In an essay posted on the Journey with Jesus website, Amy Frykholm writes that Jesus is pointing to an experience that exists outside of our known parameters. It is a time outside of time, Kairos rather than Chronos. Whereas Rapture Fiction operates comfortably in the realm of the familiar—we are invited to smugly identify with those who are taken and to feel superior to the wretched souls who are not—Frykholm says that Jesus has something far more challenging in mind, something that he himself can only glimpse. Because poetry can take us further into realms where language itself is inadequate, Frykholm turns to W.S. Merwin’s “Gift” and Mary Oliver’s “White Owl Flies Into and Out of the Field” to help her out. Kairos time, she says,
introduces us to our wild and unpredictable God. This is not the God of The Bible Code, where everything can be deciphered if we just apply the right numerological formulas. This also isn’t the sentimental God of commercial Advent, where we go through the cycles of Christmas preparation. This is a God that the poet W.S. Merwin calls “Nameless One, Invisible, Untouchable Free.” This is the God of the owl in a Mary Oliver poem, “Coming down out of the freezing sky/with its depths of light.” The God of kairos time is terrifying. If we’re afraid, it’s because God exceeds our understanding and often does not seem to have our best interests at heart. Like the people of Noah’s time, we might like to avoid the presence of this God. But this God is the God of now. The God of here. The God coming to be in our midst.

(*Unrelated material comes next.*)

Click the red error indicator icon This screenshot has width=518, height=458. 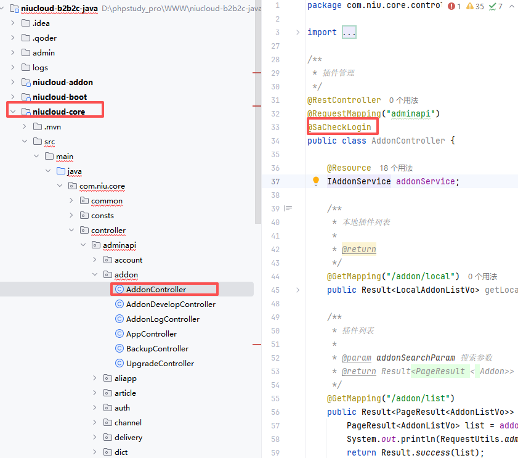pyautogui.click(x=452, y=6)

Think of the Matthew passage, then, as more about spiritual awakening than physical relocation, which is only a hackneyed metaphor anyway. “If the Gospel is a message of love and not a message of fear,” she writes, “then love is always, already, the moment of now.”
In “Gift” Merwin is striving to give voice to this God in our midst, this gift, and imagining how to respond. “I have to trust what was given to me/ if I am to trust anything,” the poet writes, but that is difficult as the gift refuses to be held down. “I have to let it open its wings and fly among the gifts of the unknown,” Merwyn says. The various names he bestows on the gift are ultimately inadequate because it is nameless, and when he calls to it, it responds like God to Moses from the burning bush:
I am nameless I am divided
I am invisible I am untouchable
and empty
Yet as elusive as it is, there is still a role for the poet and a role for all of us. We are to be led by this gift
as streams are led by it
and braiding flights of birds
the gropings of veins the learning of plants
the thankful days
breath by breath
Calling us “nomad,” the nameless gift tells us that we are to be
my eyes
my tongue and my hands
my sleep and my rising
out of chaos
In the end, we are wanderers who are to come and be given to the world as a gift is given.
Gift
By W.S. Merwin
I have to trust what was given to me
if I am to trust anything
it led the stars over the shadowless mountain
what does it not remember in its night and silence
what does it not hope knowing itself no child of time
what did it not begin what will it not end
I have to hold it up in my hands as my ribs hold up my heart
I have to let it open its wings and fly among the gifts of the unknown
again in the mountain I have to turn
to the morning
I must be led by what was given to me
as streams are led by it
and braiding flights of birds
the gropings of veins the learning of plants
the thankful days
breath by breath
I call to it Nameless One O Invisible
Untouchable Free
I am nameless I am divided
I am invisible I am untouchable
and empty
nomad live with me
be my eyes
my tongue and my hands
my sleep and my rising
out of chaos
come and be given
In the liturgical calendar, Advent signals the movement from the “ordinary time” of Pentecost to apocalyptic time. Poetry can play a powerful role in this transition that defies understanding.